27. Oktober 2024
„Schwerer Stoff. Frauen – Trachten – Lebensgeschichten“: Ausstellung in Ulm
„Wer schön sein will, muss leiden“, bekommt Marianne Reng von ihrer Mutter zu hören, als sie 1975 als 15-Jährige an ihrer ersten Kirchweih in ihrem Heimatort Neudorf teilnimmt. Die Kirchweihtracht ist nämlich alles andere als bequem. Damit Mariannes ausladender Rock die richtige Form erhält, werden ihr fünf steif gestärkte Unterröcke um die Taille geschnürt. Stundenlang muss sie darin ausharren, sie kann weder sitzen noch zur Toilette gehen. Auch wenn die Jugendliche ein gewisses Unbehagen beim Tragen ihrer Trachtenröcke empfand, dürfte der Stolz, beim Kirchweihfest dabei zu sein, überwogen haben.

Repräsentieren – Herstellen – (Er)tragen – Manipulieren – Verlieren – Bewahren – Verwandeln sind die sieben Themenbereiche der beeindruckend gestalteten Ausstellung, deren doppeldeutiger Titel „Schwerer Stoff“ zum einen auf die Last der Trachtenröcke hinweist, zum anderen verdeutlichen will, wie vielschichtig und komplex der Stoff „Tracht“ ist.
Kleidung war in der bäuerlich geprägten Lebenswelt der Donauschwaben Frauensache. Mädchen und Frauen stellten sie eigenhändig her, passten sie an, reinigten und reparierten sie. Dadurch waren sie selbst Gestalterinnen ihrer äußeren Erscheinung, gleichzeitig jedoch eingeschränkt durch feste dörfliche und kirchliche Regeln, die ihre Lebenswelt bestimmten. Obwohl traditionell gewachsen, waren die Gewänder und Trachten nichts Starres, sondern stets in Bewegung. Neumodische Stoffe – in den 1930er Jahren vor allem Kunstseide und Plüschsamt –, Einflüsse der benachbarten Ethnien, das Aufkommen neuer Accessoires führten zu Änderungen und setzten neue Moden in Gang. Dass Tracht auch ideologisch nutzbar gemacht wurde, zeigt die in den 1930er Jahren in Jugoslawien von nationalsozialistischen „Erneuerern“ eingeführte „Einheitstracht“ – eine reine Erfindung, eine „Uniform im Dirndlstil“, die die deutsche Gemeinschaft stärken, sie aber auch gegen andere sichtbar abgrenzen sollte.

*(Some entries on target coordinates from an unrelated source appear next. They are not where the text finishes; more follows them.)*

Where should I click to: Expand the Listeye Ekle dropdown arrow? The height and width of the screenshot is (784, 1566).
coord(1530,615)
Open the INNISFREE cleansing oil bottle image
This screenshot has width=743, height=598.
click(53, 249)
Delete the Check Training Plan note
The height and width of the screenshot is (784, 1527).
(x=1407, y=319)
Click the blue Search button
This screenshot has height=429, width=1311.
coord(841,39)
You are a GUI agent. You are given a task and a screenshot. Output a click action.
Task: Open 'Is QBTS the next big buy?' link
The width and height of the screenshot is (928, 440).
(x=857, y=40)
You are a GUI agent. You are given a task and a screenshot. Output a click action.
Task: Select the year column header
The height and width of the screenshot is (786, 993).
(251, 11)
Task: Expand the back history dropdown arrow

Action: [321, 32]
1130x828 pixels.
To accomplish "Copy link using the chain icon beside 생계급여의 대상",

Flucht, Vertreibung, Aussiedlung führten meistens zu einer Abkehr vom gewohnten Kleidungsstil. Die Frauen stellten fest, dass sie sich durch die mitgenommenen Kleidungsstücke als Fremde selbst ausgrenzten. Aus den Gewändern wurde mitunter modische Kleidung genäht, wobei sich die breiten Röcke als wertvoller Materialfundus erwiesen. So entstand auch das grüne Dirndl der Ungarndeutschen Katharina Märcz. Die damit verbundene Geschichte wurde von Jugendlichen vom Ulmer Zentrum für Gestaltung – neben dem Ethnographischen Museum Budapest, der Koordinierung Ostmittel- und Südosteuropa am Museum Europäischer Kulturen Berlin und der Kulturreferentin für den Donauraum, einer der Kooperationspartner der Ausstellung, illustriert. Ein weiteres Ergebnis dieser Zusammenarbeit sind die von Schülerinnen und Schülern im Fach Modedesign aus Resten alter donauschwäbischer Kleidungsstücke geschaffenen modischen Outfits.
Die sehenswerte Ausstellung gewährt Einblicke in einen wichtigen Bereich der Alltagskultur der Donauschwaben und beleuchtet das Thema Kleidung/Tracht in all seinen Facetten. Die Ausstellung ist bis zum 21. April 2025 geöffnet. Näheres zum Programmangebot finden Sie unter www.dzm-museum.de.